Она не могла выдавить из себя слова «сестра», поскольку каждая монахиня вызывала подозрение и ей казалось невозможным применять к ним это слово, являвшееся для нее символом чистоты и самоотверженности.
— Доктор живет слишком далеко, — сказала монахиня. — Лучше обратиться к фельдшеру в Перибонке. У нас есть двуколка и мул. Можете ими воспользоваться. Но должна сказать вам, мадам Дельбо, что эта девочка бесноватая. Она несет вздор и страдает серьезным недугом. Думаю, что она поранилась во время приступа, случившегося с ней вчера утром. Настоящая фурия! Она билась о стены и так сильно дергалась, что, разумеется, вся покрылась синяками. Это зрелище могло напугать других девочек, поэтому мы ее и заперли.

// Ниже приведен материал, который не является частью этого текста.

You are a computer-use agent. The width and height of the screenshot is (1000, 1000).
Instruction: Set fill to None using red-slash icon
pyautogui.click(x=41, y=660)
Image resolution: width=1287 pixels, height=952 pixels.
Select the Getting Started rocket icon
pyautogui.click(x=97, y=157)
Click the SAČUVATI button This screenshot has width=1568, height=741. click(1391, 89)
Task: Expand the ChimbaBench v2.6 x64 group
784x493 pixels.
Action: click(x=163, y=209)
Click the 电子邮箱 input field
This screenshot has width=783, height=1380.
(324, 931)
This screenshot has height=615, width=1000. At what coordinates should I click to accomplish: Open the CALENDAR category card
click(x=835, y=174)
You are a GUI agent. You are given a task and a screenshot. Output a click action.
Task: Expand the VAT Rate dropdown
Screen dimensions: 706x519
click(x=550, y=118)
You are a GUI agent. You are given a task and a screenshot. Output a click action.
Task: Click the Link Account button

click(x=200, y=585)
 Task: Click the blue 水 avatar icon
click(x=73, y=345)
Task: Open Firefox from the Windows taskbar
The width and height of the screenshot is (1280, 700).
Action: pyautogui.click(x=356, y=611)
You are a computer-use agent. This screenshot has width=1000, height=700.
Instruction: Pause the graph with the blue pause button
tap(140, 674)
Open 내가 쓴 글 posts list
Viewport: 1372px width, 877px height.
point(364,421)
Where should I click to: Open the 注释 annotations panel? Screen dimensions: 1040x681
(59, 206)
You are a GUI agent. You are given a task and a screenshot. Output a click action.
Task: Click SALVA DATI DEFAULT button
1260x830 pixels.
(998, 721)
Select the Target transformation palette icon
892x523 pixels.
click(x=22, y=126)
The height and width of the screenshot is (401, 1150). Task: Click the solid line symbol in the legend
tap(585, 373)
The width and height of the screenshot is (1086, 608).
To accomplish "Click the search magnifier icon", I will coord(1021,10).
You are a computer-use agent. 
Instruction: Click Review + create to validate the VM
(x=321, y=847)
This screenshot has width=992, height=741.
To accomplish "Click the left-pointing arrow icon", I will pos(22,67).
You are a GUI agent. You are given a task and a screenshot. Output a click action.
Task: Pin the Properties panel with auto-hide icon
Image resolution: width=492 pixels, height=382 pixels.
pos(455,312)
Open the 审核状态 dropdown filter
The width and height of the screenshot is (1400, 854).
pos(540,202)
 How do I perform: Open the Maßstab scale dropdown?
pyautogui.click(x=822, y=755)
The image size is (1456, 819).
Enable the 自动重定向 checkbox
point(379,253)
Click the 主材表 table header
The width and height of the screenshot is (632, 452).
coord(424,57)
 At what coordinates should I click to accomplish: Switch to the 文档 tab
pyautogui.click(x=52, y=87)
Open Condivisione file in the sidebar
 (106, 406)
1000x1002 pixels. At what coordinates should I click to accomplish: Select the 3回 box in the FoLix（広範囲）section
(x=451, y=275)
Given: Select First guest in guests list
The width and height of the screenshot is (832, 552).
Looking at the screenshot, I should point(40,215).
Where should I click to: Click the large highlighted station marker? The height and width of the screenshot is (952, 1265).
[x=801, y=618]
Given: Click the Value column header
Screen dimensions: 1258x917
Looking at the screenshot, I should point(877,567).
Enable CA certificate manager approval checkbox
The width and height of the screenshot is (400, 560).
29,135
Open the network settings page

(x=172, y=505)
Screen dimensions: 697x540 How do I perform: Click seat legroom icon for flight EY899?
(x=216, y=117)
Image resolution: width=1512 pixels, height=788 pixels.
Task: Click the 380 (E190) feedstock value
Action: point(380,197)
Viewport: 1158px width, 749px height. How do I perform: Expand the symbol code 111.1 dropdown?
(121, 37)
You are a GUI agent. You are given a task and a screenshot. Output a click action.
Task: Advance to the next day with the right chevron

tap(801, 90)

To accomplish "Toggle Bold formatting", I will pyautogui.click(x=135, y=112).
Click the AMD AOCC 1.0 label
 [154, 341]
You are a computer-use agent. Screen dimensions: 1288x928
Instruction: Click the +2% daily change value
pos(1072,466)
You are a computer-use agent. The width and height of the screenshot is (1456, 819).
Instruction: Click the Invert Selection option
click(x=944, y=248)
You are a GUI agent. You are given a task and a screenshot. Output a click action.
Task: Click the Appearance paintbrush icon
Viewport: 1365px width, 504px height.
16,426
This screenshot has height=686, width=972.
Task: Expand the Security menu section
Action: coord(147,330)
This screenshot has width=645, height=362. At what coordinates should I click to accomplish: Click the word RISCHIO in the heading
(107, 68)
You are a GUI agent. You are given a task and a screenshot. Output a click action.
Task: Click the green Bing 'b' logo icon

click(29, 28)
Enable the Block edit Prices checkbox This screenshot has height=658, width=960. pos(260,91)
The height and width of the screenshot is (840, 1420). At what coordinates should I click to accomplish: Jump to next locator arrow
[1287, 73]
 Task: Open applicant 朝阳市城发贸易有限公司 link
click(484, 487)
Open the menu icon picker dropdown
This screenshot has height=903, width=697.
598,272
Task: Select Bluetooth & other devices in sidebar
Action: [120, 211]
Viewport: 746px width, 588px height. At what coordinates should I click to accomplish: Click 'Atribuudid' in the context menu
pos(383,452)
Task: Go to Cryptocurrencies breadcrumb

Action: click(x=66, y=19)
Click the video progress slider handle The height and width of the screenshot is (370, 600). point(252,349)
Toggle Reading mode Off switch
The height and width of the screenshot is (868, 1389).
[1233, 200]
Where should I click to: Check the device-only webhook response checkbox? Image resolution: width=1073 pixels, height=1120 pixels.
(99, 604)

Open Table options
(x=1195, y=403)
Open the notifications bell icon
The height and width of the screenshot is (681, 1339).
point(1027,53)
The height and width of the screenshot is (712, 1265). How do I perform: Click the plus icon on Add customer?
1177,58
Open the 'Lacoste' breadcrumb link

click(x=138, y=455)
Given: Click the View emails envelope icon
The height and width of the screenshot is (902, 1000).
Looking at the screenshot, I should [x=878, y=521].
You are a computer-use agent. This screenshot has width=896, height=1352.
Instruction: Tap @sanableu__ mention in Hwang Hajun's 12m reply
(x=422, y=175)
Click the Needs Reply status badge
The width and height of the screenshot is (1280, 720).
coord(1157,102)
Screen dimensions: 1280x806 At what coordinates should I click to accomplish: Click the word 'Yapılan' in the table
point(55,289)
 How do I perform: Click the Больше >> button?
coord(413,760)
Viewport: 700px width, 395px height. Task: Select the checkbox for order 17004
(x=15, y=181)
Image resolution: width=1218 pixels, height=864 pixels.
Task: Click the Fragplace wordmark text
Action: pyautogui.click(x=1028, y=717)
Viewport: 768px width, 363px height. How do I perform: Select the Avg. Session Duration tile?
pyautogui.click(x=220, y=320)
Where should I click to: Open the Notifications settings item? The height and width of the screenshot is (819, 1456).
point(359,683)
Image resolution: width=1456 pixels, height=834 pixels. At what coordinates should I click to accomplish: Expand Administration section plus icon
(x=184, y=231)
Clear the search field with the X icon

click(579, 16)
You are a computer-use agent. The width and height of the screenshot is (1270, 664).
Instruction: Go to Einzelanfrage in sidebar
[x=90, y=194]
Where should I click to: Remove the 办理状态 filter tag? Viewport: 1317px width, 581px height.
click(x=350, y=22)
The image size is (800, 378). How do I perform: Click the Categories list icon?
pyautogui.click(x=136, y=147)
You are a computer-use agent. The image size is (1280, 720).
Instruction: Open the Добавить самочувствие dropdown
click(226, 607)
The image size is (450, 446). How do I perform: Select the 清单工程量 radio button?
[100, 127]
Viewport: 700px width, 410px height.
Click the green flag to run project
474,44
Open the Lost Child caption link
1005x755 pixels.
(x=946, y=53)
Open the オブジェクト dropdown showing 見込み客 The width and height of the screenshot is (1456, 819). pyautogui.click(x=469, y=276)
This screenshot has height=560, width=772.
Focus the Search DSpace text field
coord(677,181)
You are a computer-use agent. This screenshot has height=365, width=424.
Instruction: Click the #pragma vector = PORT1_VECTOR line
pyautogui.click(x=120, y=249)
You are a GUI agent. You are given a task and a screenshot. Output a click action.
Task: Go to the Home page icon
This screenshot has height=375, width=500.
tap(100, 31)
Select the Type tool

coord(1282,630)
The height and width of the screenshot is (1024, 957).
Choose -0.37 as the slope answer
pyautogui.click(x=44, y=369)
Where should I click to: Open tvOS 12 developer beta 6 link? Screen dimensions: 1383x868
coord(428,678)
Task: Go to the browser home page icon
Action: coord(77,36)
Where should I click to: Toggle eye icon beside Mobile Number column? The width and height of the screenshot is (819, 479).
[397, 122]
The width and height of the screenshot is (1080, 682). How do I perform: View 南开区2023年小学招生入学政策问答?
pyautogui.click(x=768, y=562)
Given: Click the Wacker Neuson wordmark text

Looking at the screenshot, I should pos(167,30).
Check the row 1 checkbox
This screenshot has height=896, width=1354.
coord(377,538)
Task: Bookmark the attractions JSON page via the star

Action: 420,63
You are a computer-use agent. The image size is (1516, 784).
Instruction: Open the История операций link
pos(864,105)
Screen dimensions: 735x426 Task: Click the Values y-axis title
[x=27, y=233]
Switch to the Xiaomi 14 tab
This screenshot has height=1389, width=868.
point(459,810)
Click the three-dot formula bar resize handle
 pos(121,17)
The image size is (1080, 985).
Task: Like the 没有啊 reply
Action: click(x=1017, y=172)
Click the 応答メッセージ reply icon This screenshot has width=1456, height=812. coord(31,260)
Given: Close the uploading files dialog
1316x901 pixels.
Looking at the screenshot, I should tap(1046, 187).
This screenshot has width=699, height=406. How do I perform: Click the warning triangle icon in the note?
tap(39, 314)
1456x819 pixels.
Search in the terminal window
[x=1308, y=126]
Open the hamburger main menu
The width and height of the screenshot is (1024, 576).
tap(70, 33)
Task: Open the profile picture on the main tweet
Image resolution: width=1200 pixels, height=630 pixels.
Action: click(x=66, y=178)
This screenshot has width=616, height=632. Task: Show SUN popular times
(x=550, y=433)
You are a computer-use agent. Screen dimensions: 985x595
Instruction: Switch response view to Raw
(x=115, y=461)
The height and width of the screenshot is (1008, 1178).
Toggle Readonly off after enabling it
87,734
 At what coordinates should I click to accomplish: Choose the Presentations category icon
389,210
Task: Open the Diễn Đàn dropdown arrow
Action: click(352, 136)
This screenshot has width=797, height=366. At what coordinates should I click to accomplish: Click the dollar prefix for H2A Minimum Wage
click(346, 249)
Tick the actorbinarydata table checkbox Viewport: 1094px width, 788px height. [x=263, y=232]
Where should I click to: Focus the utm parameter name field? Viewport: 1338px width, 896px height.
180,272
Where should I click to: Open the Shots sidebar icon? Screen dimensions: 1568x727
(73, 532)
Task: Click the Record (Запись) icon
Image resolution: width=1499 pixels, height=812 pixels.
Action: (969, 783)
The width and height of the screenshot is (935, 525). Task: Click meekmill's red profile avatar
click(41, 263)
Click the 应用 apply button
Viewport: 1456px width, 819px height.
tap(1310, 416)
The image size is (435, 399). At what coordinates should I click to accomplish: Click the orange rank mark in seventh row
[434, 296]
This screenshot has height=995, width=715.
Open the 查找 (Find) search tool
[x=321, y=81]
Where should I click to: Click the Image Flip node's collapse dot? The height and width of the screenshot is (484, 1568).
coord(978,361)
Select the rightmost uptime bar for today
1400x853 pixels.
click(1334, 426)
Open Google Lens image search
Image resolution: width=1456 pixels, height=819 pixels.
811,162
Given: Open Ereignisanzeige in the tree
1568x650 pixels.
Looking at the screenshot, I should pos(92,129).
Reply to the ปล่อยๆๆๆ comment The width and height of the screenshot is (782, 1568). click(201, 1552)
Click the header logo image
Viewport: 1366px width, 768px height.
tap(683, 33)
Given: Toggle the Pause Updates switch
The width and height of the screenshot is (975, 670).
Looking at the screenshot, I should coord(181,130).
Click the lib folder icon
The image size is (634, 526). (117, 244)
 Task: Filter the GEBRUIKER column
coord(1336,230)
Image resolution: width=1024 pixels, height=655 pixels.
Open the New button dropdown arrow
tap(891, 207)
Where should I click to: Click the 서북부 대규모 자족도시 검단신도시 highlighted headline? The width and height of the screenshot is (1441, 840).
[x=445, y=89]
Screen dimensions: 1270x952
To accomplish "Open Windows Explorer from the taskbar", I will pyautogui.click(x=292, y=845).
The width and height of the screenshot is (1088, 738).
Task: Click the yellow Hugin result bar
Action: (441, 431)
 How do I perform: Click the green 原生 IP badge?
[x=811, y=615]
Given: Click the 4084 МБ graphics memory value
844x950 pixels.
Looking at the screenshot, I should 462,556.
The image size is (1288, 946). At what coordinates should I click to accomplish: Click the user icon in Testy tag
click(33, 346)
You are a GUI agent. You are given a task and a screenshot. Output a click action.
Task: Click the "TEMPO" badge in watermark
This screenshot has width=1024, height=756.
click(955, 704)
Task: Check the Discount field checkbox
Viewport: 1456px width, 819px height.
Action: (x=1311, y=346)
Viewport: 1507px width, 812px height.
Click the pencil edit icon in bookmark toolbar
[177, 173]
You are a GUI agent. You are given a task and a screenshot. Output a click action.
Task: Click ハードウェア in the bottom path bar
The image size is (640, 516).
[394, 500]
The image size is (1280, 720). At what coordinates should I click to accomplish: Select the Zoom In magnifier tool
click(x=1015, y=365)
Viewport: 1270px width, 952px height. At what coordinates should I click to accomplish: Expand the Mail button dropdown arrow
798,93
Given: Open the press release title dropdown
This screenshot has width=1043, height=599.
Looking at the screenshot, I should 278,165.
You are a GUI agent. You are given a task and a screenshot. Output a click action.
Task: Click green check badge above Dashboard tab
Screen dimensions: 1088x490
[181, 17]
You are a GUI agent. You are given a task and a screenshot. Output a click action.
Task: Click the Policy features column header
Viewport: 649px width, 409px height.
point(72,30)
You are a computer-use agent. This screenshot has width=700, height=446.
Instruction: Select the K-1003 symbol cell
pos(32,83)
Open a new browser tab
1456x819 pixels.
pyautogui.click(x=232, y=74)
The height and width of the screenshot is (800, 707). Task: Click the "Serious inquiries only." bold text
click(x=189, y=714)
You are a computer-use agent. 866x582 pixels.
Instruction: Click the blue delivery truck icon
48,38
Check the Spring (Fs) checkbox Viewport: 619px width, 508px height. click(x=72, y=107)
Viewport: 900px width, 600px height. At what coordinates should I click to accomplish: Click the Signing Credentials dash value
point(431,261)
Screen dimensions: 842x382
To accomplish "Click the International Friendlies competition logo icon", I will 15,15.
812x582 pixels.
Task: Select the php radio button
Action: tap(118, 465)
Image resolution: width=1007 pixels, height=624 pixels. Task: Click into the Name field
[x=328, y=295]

— Замолчите! — оборвала ее Эрмина. — Вы постоянно меняете версии. Только что вы утверждали, что наказали ее за дерзость, а сейчас уже дело в эпилептическом припадке. Я вовсе не дура и не слепая! Синяки на теле Кионы — это следы от ударов! Вы только и делаете, что лжете, начиная с того момента, когда хотели отправить нас отсюда как можно дальше, лишь бы мы не обнаружили полумертвую Киону. Я обещаю вам, что подниму всю общественность! У меня в «Пресс» работает знакомая журналистка.
— Страна сейчас в состоянии войны, если вы забыли, мадам! Кто станет беспокоиться об индейцах — этих безбожниках, дикарях? И что плохого мы делаем? Эти дети — грязные, невежественные, у них нет никакого представления об истинной религии. Мы здесь для того, чтобы спасти их от жалкого существования!